**DIRECTION 1**
Write out the listing from its start down to the line containing "Action: coord(52,141)", replacing "Local Storage" with "Session Storage" and leaving everything else unchanged.

**SELECTED TEXT**
START

Friday, May 11, 2007

For this I went to College?

You "regular" visitors to the Addiverse (and I mean regular in the regular sense, not in the you-poop-on-a-daily-basis kind of regular) know that I often talk about and admire poop. Well, today I am going with a different bodily function: Urine (pee, pee pee, Number One). Apologies to those of you who just don't want to hear about me smelling like urine yesterday.....

... Yes, you read that right. Yesterday, I REEKED of urine. Not my own, but a client's urine. (I'm not sure if it's better to smell like your own pee than someone else's pee, but either way, it's not good.)

I usually don't write about "recent" client events because I like to put a little distance between actual event & writing about them so there is some semblance of complete confidentiality, but in this case, I must make exception.

After all, it's not every day I smell like pee.

I wasn't literally peed on, so that's a good thing. It's just that I ended up cleaning volumes of urine from a bed-ridden person and such urine tends to gravitate toward me and my clothes. By the time I was done cleaning the floor, the bed mattress, his clothes, the furniture, I definitely had an "ode de la pee pee" going on.

Now, this really wouldn't be that bad of a thing because part of my job really is disgusting and I'm used to it. (Yes, I am a master-degreed-licensed counselor, but part of the job is working directly with clients in a not-so-counseling-type manner.) The problem with the pee smell was this: I had to take another client to court and I didn't have time to shower or even change my clothes before this court date....and, I didn't realize how badly I smelled until I got in the car. I was sitting there thinking, "god, does he smell like urine or what?" I kind of looked at him out of the corner of my eye as I was driving, trying to figure out why this guy who usually has good hygiene smells like urine. That's when it hits me--it's not him, it's ME.

It's too late to do anything about it. I make fun of it with him (after all, I KNOW he can smell it, too), open the windows and pray that I will air out by the time I get to court.

I do not air out and pray that the persons involved in the case think it's him, not me.

I drop off the client and go visit MJagger. I tell her "I'm sorry--I reek of urine." As I tend to be one that exaggerates, she doesn't really believe me and tells me she doesn't smell anything. She turns around to resume typing on her computer when....I can see it on her face.....she turns back to me and says, "You really AREN'T kidding--you stink of urine!" Her face scrunches in horror. "Told you I smelled like pee," I chirp back. I leave her office, sure that I have "marked" her territory.

END

**DIRECTION 2**
Condense the paragraph of the blog post beginning "Now, this really wouldn't be that bad" into a shorter version that keeps its main facts.

**DATASET EXCERPTS**
START

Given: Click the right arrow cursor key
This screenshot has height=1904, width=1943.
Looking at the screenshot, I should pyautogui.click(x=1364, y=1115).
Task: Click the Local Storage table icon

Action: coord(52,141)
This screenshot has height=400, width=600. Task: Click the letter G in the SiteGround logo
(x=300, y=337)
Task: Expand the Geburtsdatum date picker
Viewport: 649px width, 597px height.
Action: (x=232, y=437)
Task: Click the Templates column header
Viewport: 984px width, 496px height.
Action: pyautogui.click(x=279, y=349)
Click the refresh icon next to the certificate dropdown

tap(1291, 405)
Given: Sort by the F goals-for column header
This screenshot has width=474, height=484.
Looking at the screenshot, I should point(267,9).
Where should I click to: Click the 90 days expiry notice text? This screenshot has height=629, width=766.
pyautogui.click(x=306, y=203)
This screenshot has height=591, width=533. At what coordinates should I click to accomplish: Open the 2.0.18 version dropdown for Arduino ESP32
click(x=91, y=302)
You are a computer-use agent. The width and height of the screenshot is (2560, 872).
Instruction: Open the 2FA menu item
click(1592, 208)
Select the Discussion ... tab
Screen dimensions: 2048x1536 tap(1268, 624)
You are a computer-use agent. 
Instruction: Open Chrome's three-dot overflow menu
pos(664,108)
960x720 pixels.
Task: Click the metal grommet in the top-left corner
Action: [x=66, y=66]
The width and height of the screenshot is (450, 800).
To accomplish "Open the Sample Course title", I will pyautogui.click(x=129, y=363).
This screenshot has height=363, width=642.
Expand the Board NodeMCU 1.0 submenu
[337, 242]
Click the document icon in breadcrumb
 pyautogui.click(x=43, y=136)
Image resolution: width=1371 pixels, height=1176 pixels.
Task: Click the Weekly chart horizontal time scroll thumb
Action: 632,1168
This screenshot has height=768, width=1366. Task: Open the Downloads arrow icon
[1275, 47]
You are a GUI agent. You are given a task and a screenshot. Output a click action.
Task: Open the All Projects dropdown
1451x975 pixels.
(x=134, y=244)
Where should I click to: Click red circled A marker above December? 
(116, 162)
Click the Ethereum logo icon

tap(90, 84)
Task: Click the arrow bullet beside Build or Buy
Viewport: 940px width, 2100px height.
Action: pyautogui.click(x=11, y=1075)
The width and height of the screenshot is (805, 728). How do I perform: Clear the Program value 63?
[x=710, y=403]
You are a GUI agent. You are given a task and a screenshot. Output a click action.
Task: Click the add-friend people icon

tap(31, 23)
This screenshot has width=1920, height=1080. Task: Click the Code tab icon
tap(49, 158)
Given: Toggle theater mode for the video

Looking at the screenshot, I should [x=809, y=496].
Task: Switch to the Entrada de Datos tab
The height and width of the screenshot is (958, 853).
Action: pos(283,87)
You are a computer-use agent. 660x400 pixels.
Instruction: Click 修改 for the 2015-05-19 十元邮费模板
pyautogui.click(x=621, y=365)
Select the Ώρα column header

END

**TASK RESPONSE 1**
Given: Click the right arrow cursor key
This screenshot has height=1904, width=1943.
Looking at the screenshot, I should pyautogui.click(x=1364, y=1115).
Task: Click the Session Storage table icon

Action: coord(52,141)

**TASK RESPONSE 2**
The smell alone wouldn't have mattered much. Part of the writer's job is disgusting, and the writer is used to it. Despite being a licensed counselor with a master's degree, the writer also works with clients in ways that aren't counseling. The problem was a court date with another client, which left no time to shower or change clothes. The writer didn't notice the smell until getting in the car. While driving, the writer wondered why this normally hygienic client smelled of urine, then realized the smell was coming from the writer, not him.